To secure returns above the minimum guaranteed interest rate, asset management yields must be raised, but life insurers' operating asset yields remain at low levels.
Last year, Samsung Life Insurance's operating asset yield was 3.2%, down 0.2 percentage points from the previous year. Hanwha Life Insurance maintained 3.5%, but Kyobo Life Insurance fell from 3.9% to 3.7%.
From 2023, under the new international accounting standards (IFRS17) and the new solvency regime (K-ICS), insurance liabilities must be evaluated at market value, and cash flows related to the minimum guaranteed interest rate must be assessed to set aside reserves.

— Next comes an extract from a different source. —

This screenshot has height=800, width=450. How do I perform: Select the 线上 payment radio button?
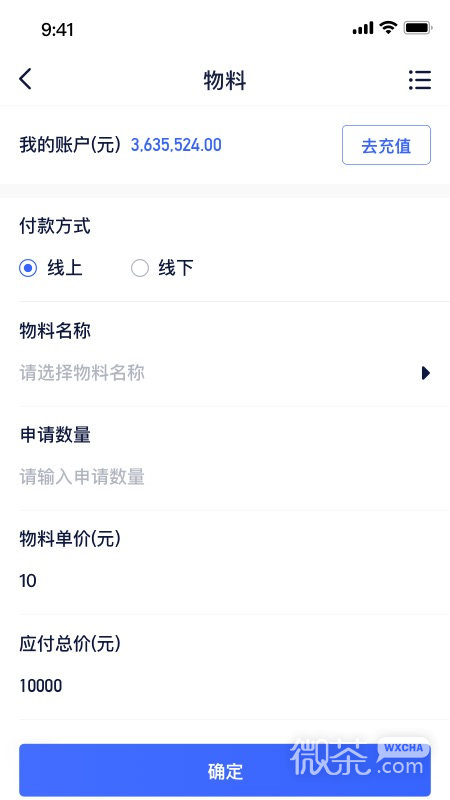coord(28,268)
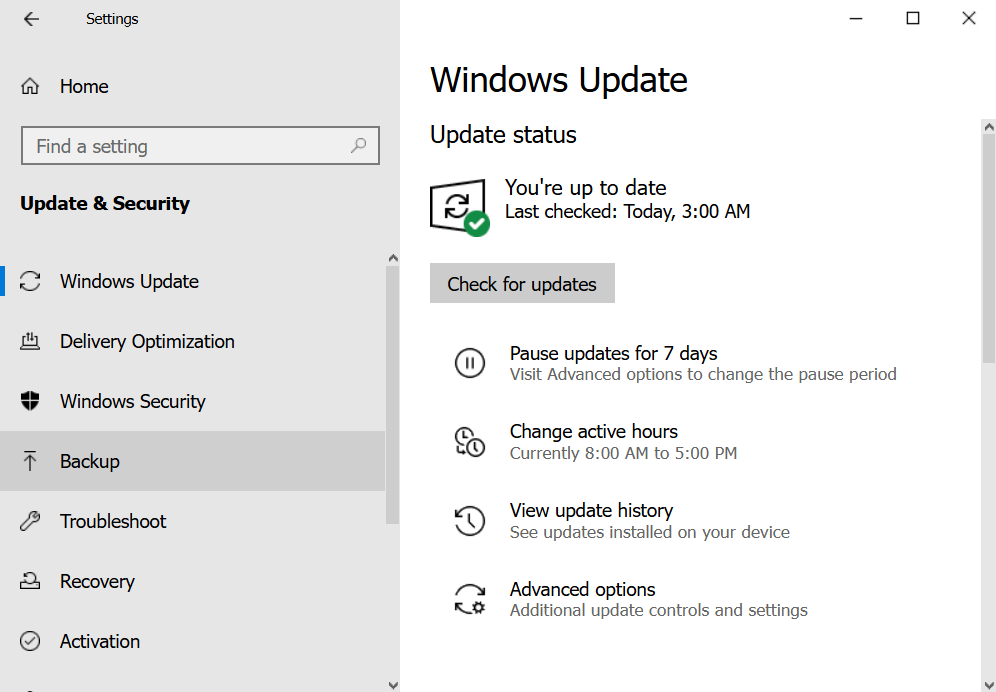
Task: Open the Backup settings page
Action: [x=90, y=461]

Ultimately, life insurers are responding by lowering the minimum guaranteed interest rate, but there are concerns that this could also lead to premium increases. A life insurer official said, "We are preparing interest rate response measures, such as reflecting asset management performance in the guaranteed interest rates of new products," adding, "With recent increases in market interest rates, the burden of interest rate risk is expected to ease somewhat."
Researcher Noh Geon-yeop of the Korea Insurance Research Institute advised, "Regarding the minimum guaranteed interest rate, it is necessary to set it reasonably considering the long-term declining trend of interest rates and the characteristics of long-term maturity products. Asset management yields should be improved to secure returns above the minimum guaranteed interest rate, and by linking asset management performance with the guarantee levels of new products and adjusting accordingly, the burden of guarantee reserves should be managed within asset management performance."